RECORDS SUPPLIED:
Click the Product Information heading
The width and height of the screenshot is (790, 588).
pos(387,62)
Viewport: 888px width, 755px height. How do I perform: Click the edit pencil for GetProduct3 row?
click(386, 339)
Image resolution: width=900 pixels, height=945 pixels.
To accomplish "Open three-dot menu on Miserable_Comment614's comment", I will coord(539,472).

==

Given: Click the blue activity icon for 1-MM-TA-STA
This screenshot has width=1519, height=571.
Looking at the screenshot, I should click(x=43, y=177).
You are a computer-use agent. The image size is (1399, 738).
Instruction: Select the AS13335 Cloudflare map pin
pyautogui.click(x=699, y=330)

* * *

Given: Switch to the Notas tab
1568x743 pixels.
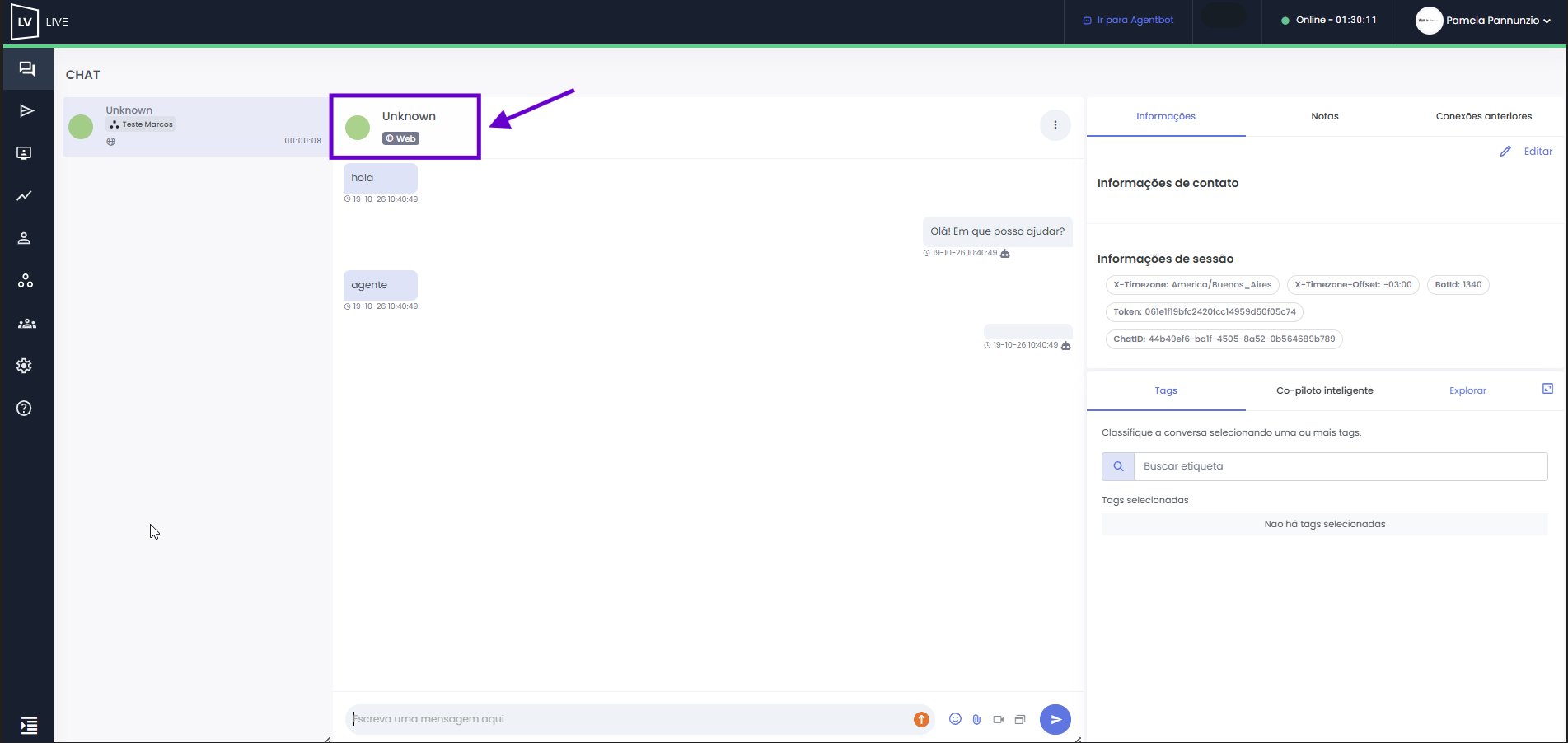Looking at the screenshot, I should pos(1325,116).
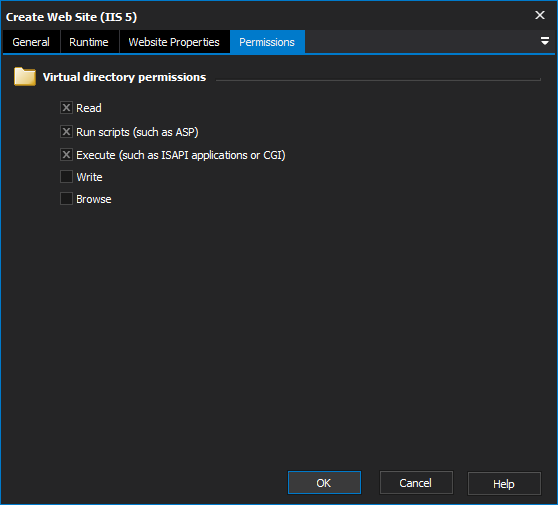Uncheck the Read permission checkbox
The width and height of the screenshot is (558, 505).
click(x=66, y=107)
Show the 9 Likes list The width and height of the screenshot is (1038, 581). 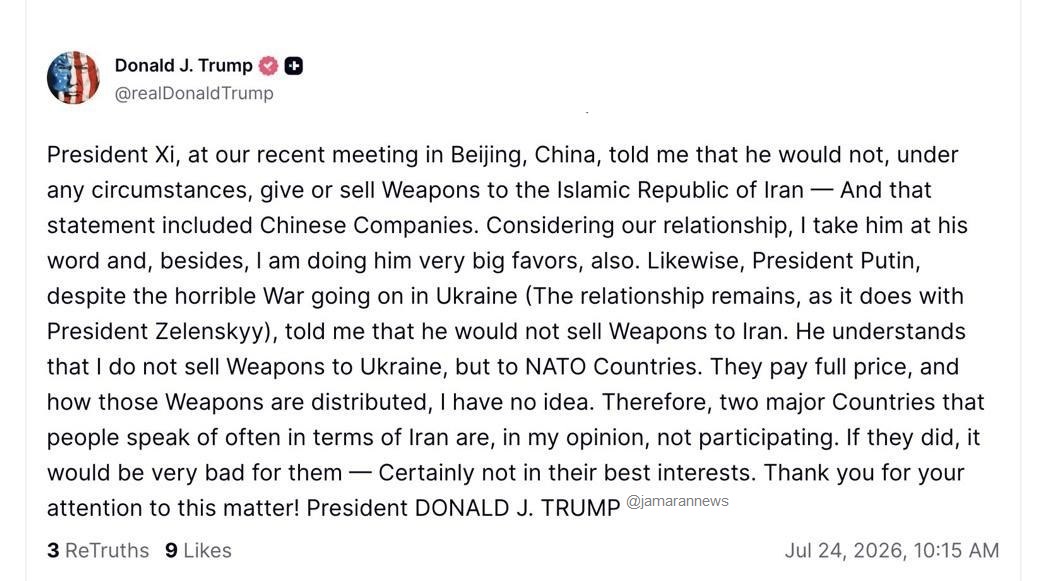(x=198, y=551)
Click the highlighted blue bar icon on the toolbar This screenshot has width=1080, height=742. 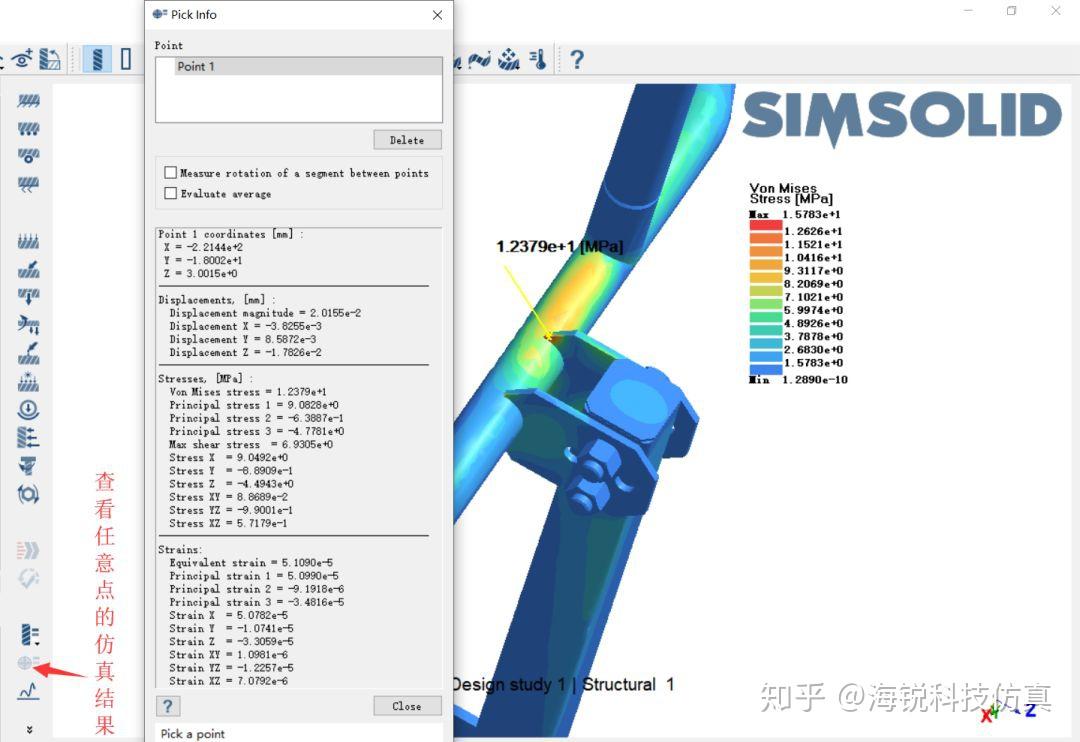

TASK DETAILS: Of the lines above, output exactly those from the line bearing "The width and height of the screenshot is (790, 588)." through the line bearing "Image resolution: width=900", inclusive.

EXPECTED ANSWER:
The width and height of the screenshot is (790, 588).
pos(387,62)
Viewport: 888px width, 755px height. How do I perform: Click the edit pencil for GetProduct3 row?
click(386, 339)
Image resolution: width=900 pixels, height=945 pixels.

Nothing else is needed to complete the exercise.